RE: Developing multilingual web sites

From: Chris Pratley (chrispr@MICROSOFT.com)
Date: Tue Mar 21 2000 - 23:13:11 EST


Aaron, as a software designer the idea that you are changing the system
locale and rebooting on a regular basis makes me cringe. Let me know if what
I describe below doesn't help.

First, I want to clarify that the "native encoding" of Windows2000 is
Unicode. What you are referring to as "native encoding" is actually the
emulated encoding, usually called the ANSI code page of the system. In Hong
Kong, this should be "Big5" encoding.

Next, when you copy to clipboard in Win2000, the clipboard actually contains
the same data in many formats: HTML (in Unicode UTF-8), ANSI plain text
(i.e. the emulated encoding), Unicode (UCS-2) plain text, RTF, etc. When you
paste, the receiving application chooses the format it prefers. Some
applications cannot handle all formats. Specifically, older or
non-multilingual applications may not handle the Unicode formats. I think
this is what is happening when you paste into your non-Microsoft
applications (if the data is truly destroyed). When you paste into Notepad
(a Unicode application), you have a different problem - the font in Notepad
is not set correctly for viewing your text. Change the Notepad font to one
that works.

In any case, if your goal is to *paste* ANSI (non-Unicode) text into your
applications, and they really do only handle ANSI plain text and not even
HTML, then you need to change the system locale as you mentioned. In my
opinion, it would be much easier to use a tool that supports Unicode.
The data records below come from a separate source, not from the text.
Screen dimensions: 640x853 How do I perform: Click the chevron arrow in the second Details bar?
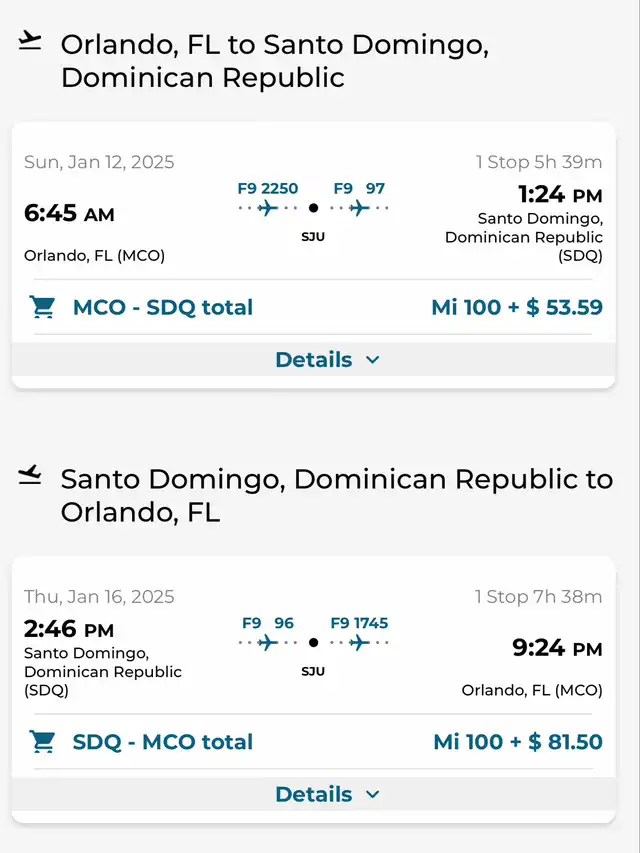[373, 795]
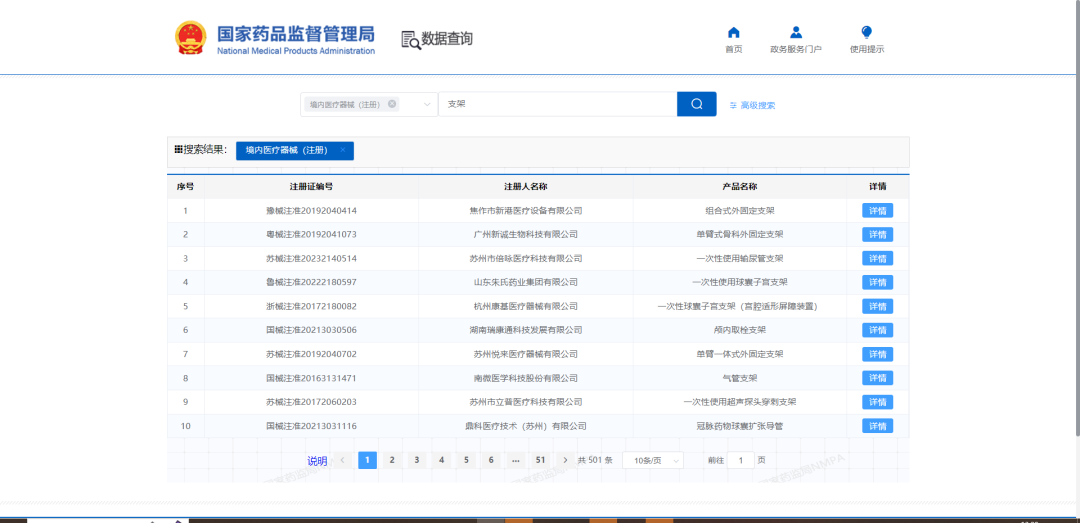Open 详情 for 气管支架 row
Screen dimensions: 1080x523
click(877, 378)
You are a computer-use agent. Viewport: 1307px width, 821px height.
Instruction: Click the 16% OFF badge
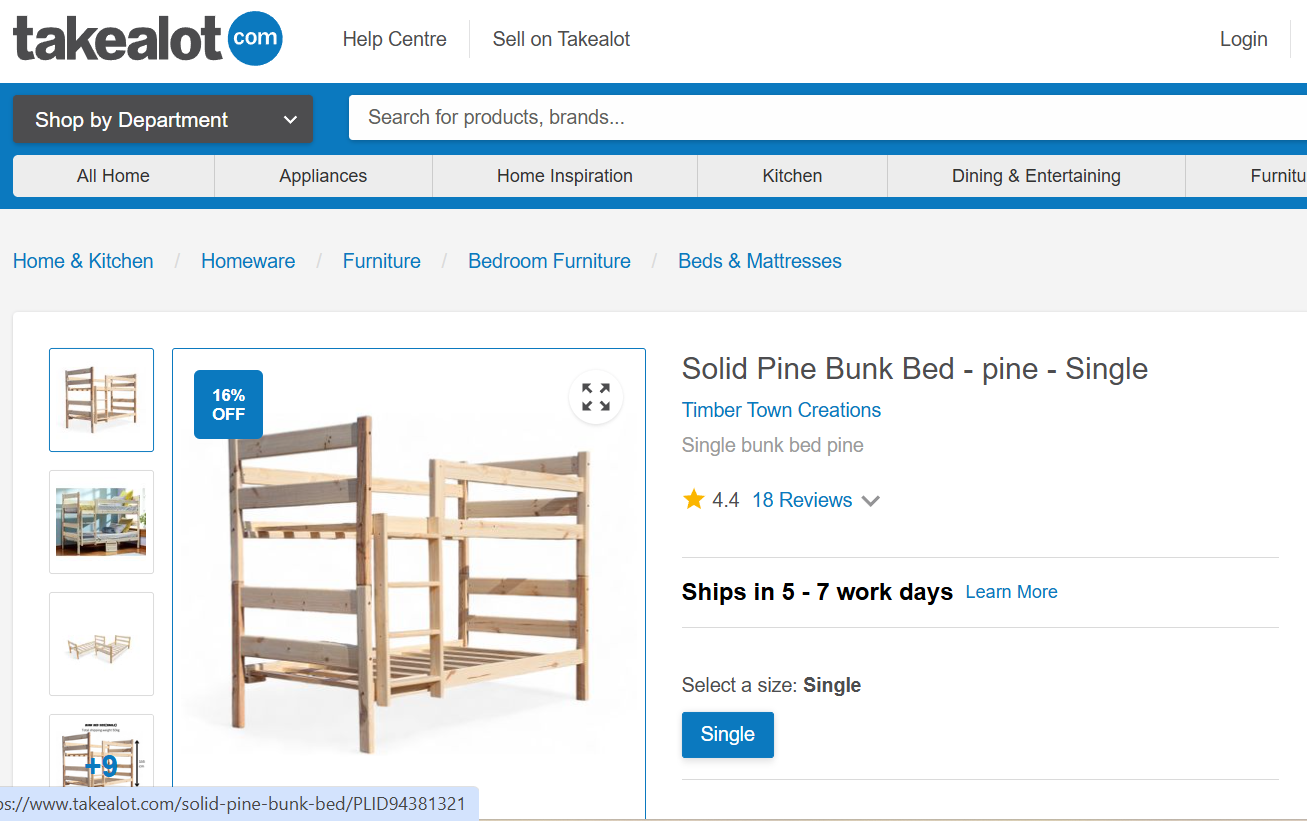click(228, 404)
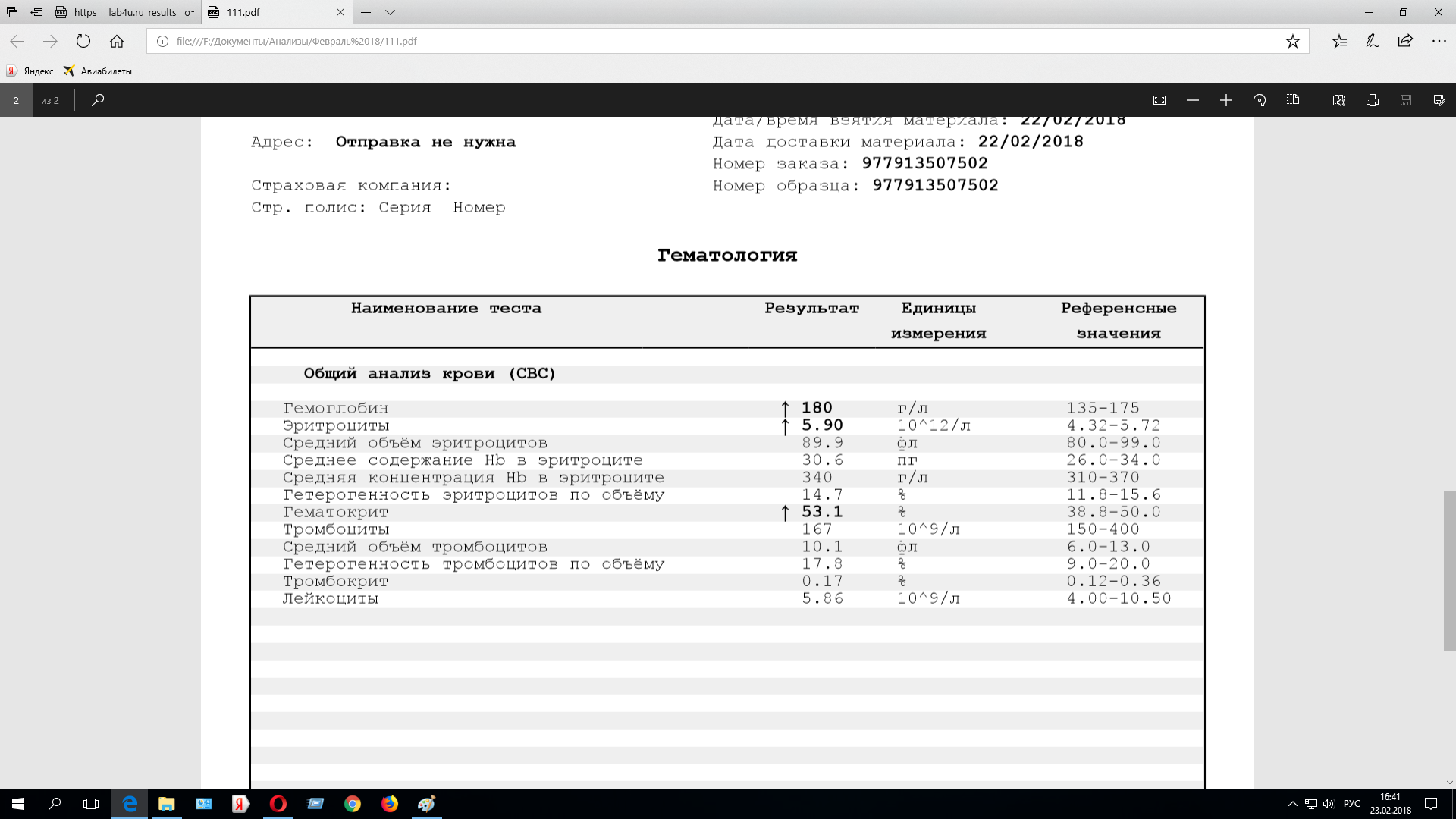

However, if your tools support import of HTML or plain text, you do have
some other options:
One of the easiest ways is to paste or open the file in IE5, then do a Save
As, then pick the encoding you want. IE handles re-encoding the file the way
you want.
Another option is to open the file in Word2000, set the encoding property in
Tools/Options/General/Web Options/encoding, then save again as the new
encoding. This will add additional Word-generated HTML to your file, though,
so it may not work for your purposes. If you just want the plain text and
not HTML, you can try File/Save As.../Encoded text, then pick Big5. This
saves out plain text in the chosen "ANSI" encoding which you can then
import.
FrontPage 2000 can also do what you want, and one feature of FrointPage2000
intended for site developers is that it does not modify the HTML you load
into it unless you edit it. So you can load the file into FrontPage, then
save as another encoding (set the encoding in File/Properties/Language).
You can also read more in my articles on Office2000 on www.mutlilingual.com
issues 24 and 26.

Chris Pratley
Group Program Manager
Microsoft Word

Sent with Office2000 SR1 wordmail

-----Original Message-----
From: Aaron Delwiche [mailto:aaron@lemon.com.hk]
Sent: Tuesday, March 21, 2000 6:12 PM
To: Unicode List
Subject: Re: Developing multilingual web sites

Hello,

I'd just like to thank Suzanne and everyone else on this list who took the
time to reply to my message.

Several people explained that it is difficult to preserve native code
formating when storing multiple languages in a single database. We will be
ultimately be using a content management system to drive the site, but my
question to the UNICODE list was motivated by the difficulties I faced in
producing a handful of static pages.

The real problems arose when I attempted to cut and paste text from one
application (Outlook Express or Microsoft Word) into another application
(Notepad, Homesite, or Adobe Photoshop). Korean and Japanese characters that
looked great in Unicode format immediately lost all of their formatting when
pasted into these other applications. I flirted with Windows 2000, Union Way
and RichWin, but nothing seemed to do the trick.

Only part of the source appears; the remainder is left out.